Várias empresas já possuem ações ou processos com base na gestão socioambiental, mas poucas comunicam este diferencial, por não terem agilidade na comunicação, clareza sobre as melhores peças, ferramentas e mídia, ou argumentos de campanha. Deixam, assim, às empresas concorrentes o melhor posicionamento em termos de imagem de marca socioambientalmente responsável.

 

 

Da Proposta:

 

A Rede Empresa Responsável® apresenta para cada cliente ou estratégia de venda, estudo sobre a variável “Ambientalmente Responsável” com propostas reais que modificam positivamente a imagem da empresa a partir da inclusão ou modificação em processos gerenciais e operacionais.

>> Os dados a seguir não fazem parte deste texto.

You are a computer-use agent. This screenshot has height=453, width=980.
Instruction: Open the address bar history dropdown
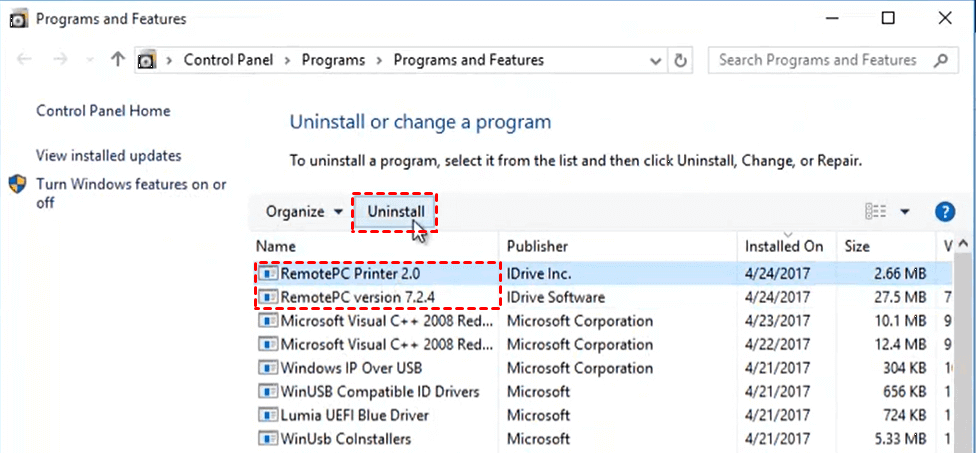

Para conquistar esse posicionamento, é necessário que a empresa organize suas atividades com vistas a obter melhoria contínua em relação à conservação do meio ambiente. O planejamento de marketing com base no tripé da sustentabilidade: Social, Ambiental e Econômico permite pequenas mas contínuas mudanças, num processo de melhoria contínua. E permite aos profissionais de criação e mídia o desenvolvimento de campanhas de publicidade que diferenciam a marca no mercado.

 

Produto gerado: Plano de marketing envolvendo os 4Ps de marketing (Ponto, Produto, Preço e Promoção) e incluindo mais um P de Planeta Saudável, com estratégias e ações concretas a serem comunicadas pelas agências de publicidade.

 

 

 

 

 

 

 

 

 

 

 

 

 

 

 

 

 

 

 

 

Forma de trabalho: Reunião de briefing para o lançamento de novos produtos e serviços, planos trimestrais, semestrais e anuais, seguindo o cronograma de comunicação e marketing da agência ou anunciante da iniciativa pública ou privada.

 

Currículo da consultora: Joana d’Arc Bicalho Félix é doutoranda em Planejamento e Gestão Ambiental com ênfase de estudo em Logística Reversa e Responsabilidade Socioambiental; Mestre em Planejamento e Gestão Ambiental com ênfase em Marketing e Desenvolvimento Sustentável ambos pela UCB – Universidade Católica de Brasília. Graduada em Comunicação Social habilitação Publicidade e Propaganda.

 

Atuou como Diretora de Atendimento e Supervisora de Contas Publicitárias na agências MPM Propaganda e Propeg Propaganda atendendo às contas da Caixa Econômica Federal, Ministério da Saúde, Governo do Distrito Federal incluindo CEB, CAESB, NOVACAP, TERRACAP, Secretaria de Obras e Parkshopping. Foi Assessora de Marketing da Confederação Nacional do Transporte-CNT.

 

É professora de Pós-Graduação na UnB, IESB e UniCEUB, nas áreas de Comunicação, Marketing, Gestão de empresas, Logística Reversa, Gestão Ambiental e Responsabilidade Social.

 

Coordena o curso de Pós-Graduação: Gestão da Comunicação nas Organizações, do UniCEUB.

 

É multiplicadora do Instituto Ethos de Responsabilidade Social advindo do prêmio de destaque região Centro-Oeste recebido em 2005.

 

É Jurada do premio internacional Alcan Price for Sustainability 2006, e jurada do Prêmio Ethos categoria Pós-Graduação e Plano de Ensino desde 2006.

 

Possui o site www.empresaresponsavel.com multiplicando informações a respeito da gestão socioambiental.